We take the security of Vault-0 seriously. If you discover a security vulnerability, please do not open a public issue.

Instead, please report it privately via email to: security@vault0.org (or replace with your actual contact method).

We will acknowledge your report within 48 hours and provide an estimated timeline for a fix.

Vault-0 is designed to protect API keys and sensitive data for AI agents.
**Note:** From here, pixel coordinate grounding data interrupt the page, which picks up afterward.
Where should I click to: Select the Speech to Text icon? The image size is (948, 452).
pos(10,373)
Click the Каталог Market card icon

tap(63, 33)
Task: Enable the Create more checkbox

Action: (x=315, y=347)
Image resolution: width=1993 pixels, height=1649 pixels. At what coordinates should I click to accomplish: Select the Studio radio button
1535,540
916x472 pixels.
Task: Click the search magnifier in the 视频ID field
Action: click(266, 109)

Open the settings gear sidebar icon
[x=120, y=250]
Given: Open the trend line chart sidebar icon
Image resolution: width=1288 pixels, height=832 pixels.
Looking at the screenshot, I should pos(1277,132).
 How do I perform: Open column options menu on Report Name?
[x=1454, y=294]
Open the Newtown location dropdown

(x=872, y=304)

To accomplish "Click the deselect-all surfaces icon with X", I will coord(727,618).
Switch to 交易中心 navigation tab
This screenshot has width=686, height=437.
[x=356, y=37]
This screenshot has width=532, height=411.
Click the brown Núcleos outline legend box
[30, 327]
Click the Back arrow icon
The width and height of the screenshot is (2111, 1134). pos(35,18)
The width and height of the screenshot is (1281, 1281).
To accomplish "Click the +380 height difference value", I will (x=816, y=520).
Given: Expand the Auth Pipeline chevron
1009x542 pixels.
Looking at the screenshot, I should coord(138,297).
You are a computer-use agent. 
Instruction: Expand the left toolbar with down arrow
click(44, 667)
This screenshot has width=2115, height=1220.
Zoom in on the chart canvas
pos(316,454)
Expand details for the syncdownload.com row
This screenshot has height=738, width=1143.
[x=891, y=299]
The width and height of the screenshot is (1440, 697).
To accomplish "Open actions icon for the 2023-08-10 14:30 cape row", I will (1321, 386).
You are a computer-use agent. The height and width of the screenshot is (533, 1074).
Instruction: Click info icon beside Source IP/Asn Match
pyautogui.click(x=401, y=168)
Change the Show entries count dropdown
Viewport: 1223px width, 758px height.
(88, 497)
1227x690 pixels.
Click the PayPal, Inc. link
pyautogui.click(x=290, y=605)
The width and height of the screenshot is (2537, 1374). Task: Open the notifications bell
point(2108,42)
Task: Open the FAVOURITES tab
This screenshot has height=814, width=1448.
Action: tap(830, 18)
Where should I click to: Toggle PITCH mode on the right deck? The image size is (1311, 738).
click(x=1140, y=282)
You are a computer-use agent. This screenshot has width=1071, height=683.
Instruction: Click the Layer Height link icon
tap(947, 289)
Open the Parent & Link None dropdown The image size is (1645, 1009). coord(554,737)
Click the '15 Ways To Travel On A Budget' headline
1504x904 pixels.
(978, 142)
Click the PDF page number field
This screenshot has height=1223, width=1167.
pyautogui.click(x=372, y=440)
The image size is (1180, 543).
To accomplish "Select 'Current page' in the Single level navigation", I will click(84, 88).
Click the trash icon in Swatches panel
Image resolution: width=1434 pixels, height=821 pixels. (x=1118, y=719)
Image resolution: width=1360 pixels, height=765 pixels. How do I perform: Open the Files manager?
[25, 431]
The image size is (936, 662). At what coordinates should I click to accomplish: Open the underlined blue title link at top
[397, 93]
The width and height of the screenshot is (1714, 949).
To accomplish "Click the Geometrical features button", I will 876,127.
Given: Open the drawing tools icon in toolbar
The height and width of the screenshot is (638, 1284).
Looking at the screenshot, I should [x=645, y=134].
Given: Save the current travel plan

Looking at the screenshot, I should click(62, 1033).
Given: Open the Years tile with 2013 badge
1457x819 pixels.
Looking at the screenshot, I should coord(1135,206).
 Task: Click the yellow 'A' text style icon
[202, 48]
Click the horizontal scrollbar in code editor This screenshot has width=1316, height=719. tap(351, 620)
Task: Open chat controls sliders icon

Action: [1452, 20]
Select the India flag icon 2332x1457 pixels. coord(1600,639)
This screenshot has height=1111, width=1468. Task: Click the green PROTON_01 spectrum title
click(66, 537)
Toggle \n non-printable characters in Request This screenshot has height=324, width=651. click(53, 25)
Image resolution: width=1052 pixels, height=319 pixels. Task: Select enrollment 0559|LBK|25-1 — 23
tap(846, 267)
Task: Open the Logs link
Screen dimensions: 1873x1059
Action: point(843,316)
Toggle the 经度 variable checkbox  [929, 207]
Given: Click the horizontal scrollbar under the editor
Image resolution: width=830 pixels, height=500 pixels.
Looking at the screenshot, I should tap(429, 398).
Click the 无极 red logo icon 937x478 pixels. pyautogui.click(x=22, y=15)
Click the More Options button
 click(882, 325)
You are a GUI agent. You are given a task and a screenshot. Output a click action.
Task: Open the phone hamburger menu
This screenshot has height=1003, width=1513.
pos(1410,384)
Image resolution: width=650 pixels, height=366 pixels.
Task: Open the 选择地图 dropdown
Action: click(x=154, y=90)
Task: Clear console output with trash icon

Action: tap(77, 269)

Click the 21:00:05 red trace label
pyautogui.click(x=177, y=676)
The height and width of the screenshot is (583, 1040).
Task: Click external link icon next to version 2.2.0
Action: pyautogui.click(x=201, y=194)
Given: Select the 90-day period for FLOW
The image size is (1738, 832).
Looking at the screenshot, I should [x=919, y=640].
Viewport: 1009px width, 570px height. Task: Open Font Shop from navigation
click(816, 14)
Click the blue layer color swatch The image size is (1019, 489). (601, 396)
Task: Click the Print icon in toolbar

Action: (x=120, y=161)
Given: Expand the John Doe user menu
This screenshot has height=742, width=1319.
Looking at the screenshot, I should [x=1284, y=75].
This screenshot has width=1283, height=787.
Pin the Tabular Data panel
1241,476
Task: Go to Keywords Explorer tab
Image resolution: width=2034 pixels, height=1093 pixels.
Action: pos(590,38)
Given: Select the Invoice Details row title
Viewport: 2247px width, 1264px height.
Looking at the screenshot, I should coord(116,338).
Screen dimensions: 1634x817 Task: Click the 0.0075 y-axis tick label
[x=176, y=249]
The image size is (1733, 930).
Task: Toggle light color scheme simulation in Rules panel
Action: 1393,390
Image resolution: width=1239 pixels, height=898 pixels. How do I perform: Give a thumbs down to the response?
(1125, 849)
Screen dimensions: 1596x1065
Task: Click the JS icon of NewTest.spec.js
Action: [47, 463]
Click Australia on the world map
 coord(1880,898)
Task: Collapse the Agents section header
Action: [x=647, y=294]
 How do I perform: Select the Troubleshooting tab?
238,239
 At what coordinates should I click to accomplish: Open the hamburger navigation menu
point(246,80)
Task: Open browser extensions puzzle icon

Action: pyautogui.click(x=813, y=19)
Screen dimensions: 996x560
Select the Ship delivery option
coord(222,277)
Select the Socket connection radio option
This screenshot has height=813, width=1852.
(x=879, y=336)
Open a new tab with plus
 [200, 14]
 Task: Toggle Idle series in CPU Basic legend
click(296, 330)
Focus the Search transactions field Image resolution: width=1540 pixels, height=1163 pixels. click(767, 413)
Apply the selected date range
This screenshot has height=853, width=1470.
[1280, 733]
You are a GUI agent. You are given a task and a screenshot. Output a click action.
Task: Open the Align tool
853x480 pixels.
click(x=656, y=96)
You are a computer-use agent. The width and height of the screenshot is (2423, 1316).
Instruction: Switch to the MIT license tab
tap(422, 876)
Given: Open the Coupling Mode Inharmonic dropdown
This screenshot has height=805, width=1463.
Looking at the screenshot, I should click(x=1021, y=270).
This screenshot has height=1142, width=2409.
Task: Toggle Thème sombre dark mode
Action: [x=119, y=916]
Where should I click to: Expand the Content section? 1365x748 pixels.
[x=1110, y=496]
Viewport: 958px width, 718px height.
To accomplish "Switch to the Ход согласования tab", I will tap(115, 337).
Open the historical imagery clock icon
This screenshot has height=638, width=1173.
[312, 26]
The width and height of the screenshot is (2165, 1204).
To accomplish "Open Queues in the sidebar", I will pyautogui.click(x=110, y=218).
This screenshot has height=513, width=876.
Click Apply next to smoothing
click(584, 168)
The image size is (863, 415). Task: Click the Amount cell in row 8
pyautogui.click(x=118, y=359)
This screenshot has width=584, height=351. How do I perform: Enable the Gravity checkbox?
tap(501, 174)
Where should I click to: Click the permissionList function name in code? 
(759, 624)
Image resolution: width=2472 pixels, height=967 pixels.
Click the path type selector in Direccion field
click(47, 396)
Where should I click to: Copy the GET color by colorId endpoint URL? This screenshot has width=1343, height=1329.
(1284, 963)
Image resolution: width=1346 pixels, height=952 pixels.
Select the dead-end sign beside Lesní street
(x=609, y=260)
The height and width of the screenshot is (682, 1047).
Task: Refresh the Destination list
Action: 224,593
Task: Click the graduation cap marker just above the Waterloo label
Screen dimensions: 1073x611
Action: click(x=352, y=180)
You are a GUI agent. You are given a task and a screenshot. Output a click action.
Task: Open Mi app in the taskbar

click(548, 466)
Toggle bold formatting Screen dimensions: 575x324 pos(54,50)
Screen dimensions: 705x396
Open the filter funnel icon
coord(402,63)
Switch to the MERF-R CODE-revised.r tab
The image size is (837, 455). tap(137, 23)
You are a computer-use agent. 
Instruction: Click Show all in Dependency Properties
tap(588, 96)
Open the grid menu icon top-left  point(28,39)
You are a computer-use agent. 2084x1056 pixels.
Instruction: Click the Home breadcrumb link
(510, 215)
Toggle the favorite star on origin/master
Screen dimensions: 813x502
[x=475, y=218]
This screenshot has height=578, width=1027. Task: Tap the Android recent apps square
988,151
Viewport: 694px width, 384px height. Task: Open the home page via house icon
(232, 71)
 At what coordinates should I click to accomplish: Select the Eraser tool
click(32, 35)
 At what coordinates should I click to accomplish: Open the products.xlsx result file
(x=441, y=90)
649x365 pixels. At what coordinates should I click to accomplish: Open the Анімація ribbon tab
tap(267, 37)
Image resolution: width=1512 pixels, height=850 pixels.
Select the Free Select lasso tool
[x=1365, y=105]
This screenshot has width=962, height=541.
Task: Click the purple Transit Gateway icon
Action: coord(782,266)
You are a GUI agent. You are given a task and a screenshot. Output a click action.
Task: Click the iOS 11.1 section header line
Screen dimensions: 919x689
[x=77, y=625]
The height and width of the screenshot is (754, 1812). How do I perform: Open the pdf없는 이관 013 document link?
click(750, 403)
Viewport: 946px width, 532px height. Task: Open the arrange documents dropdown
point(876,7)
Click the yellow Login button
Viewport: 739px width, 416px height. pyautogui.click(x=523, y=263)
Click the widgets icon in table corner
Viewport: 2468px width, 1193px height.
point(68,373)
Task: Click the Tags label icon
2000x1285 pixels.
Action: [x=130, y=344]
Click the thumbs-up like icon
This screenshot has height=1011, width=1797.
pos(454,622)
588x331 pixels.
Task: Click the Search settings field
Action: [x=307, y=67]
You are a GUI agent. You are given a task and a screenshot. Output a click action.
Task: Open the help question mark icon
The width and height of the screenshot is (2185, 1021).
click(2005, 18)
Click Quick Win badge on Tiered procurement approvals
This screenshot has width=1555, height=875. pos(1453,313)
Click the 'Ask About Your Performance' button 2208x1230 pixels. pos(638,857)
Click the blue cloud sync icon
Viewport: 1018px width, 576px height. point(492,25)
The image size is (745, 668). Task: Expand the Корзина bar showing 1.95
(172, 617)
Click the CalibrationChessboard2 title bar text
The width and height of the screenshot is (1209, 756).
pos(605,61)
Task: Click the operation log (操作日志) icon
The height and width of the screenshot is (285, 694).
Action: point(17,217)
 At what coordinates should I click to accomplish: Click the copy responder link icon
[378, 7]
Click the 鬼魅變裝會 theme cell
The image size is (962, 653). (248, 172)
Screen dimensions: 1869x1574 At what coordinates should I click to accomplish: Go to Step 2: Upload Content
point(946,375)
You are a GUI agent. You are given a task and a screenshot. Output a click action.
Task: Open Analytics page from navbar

• Storage: Secrets are encrypted using AES-256-GCM with a key derived from your master passphrase using Argon2id.
• Memory: Secrets are decrypted in memory only when needed and injected into the target process environment.
• Network: A local policy proxy is available at 127.0.0.1:3840 but is not in the agent's traffic path by default. To enforce network policies (domain blocking, redaction, MCP hardening), you must set HTTP_PROXY=http://127.0.0.1:3840 in the agent's environment. Without this, the proxy runs but does not intercept agent traffic.
• Updates: We recommend always running the latest version to ensure you have the latest security patches.

• Ephemeral .env: During the launch process, secrets exist in plaintext in ~/.openclaw/.env for approximately 2 seconds before being overwritten. This is a trade-off to support the OpenClaw daemon without modifying its source code.
• Memory Dump: A sophisticated attacker with root access who can dump the RAM of the running process could potentially retrieve decrypted keys.